Assistant city manager Garret Evans provided a highlight reel of projects completed over the past year. Among these, he said, was the addition of new stores and restaurants to shuttered downtown spots, providing public wireless Internet access in downtown and around city buildings, and the speedy revitalization of a field to bring a minor league baseball team -- the Pittsburg Mettle -- to the city.
Evans credited revenues from the city's public power company for the baseball field and other projects around town. "It has allowed us to build, with private partners, over $2 billion worth of infrastructure since 2000," he said.
Next, Evans said, he'd like to have an Olympic kite-boarding team train on Pittsburg's shores, and to that end, a kite-boarding shop and ramp are going in soon.
"This is the version of golf for Silicon Valley techies," he said to chuckles from the crowd.
Finances in order
Thanks to a half-cent sales tax increase passed by Pittsburg voters in 2012, and put into effect last year, $3.1 million was added to the city's annual revenue.
Those additional funds, combined with money from the city's public utility partnership and rising home prices, have allowed Pittsburg to maintain a high level of service, said Human Resources Manager Neville Vania.
Aside from bringing in money, Vania said the city has also taken steps to pay down debt and reduce potential liabilities.
A major reform, begun in January 2014, changed how retirement and health insurance were paid out by the city.
"Retirement and health insurance for city employees has historically been handled on a 'pay as you go' basis," Vania said, leaving the city with an unfunded liability of $12.4 million for future retiree benefits.
The city has made an initial deposit toward erasing the liability and is committed to putting away at least $666,755 annually so that the "unfunded liability" is funded within 10 years.
Crime slightly down
Overall, reported crime dropped 2.3 percent in 2013, police Chief Brian Addington said. The decrease was mostly in property crimes, but there was a large leap -- 20 percent -- in violent crime.

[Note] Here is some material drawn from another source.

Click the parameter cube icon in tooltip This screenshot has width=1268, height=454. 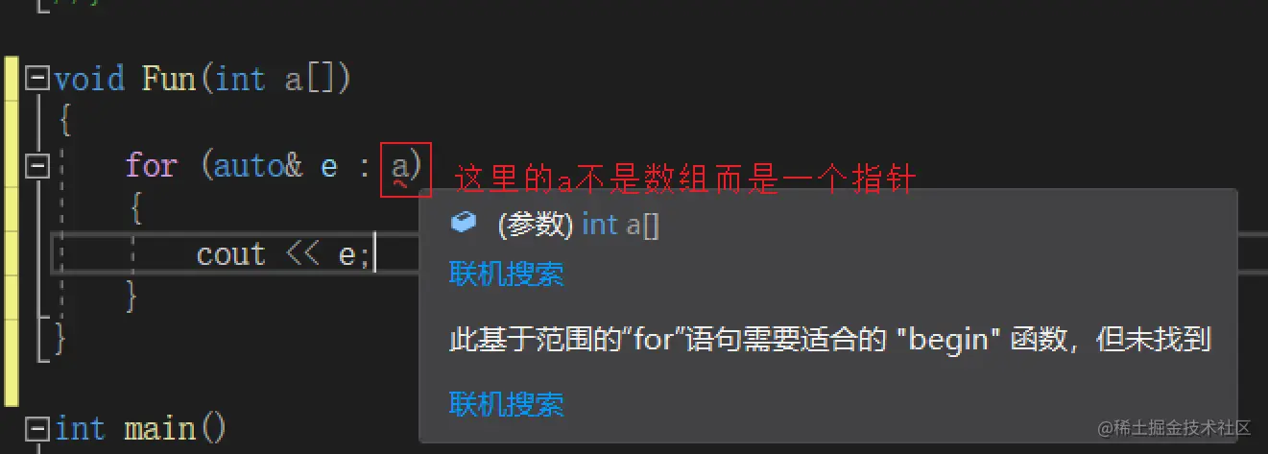(x=464, y=224)
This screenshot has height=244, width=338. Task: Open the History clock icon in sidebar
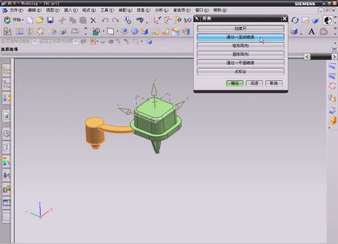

Violent crimes include murder, rape, sexual assault, robbery and aggravated assault.
Addington said that after looking deeper into the categories, he found that the jump in violent crimes resulted from the forceful theft of smartphones -- something being combatted nationally and at the state level through legislation that would require a "kill switch" to render a phone useless after it's stolen.
"Overall, we are still maintaining record low crime levels," Addington said.
"In the past 53 years, 2013 was our second best year that we've had, and we're very proud of that."
After the presentations, Evola headed back to the podium for parting words and a rallying cry to the hundred or so community members and business partners gathered at the Pittsburg Elks Lodge for the event sponsored by members of the Chamber of Commerce.
"We still have a lot of work to do," he said.
"Pittsburg has had a long-standing stigma of high crimes, but as you see, that is not the case."
To break the stigma and change the city's reputation, he said the people of Pittsburg have to "spread the word" that the city is a great place to live, work and even visit.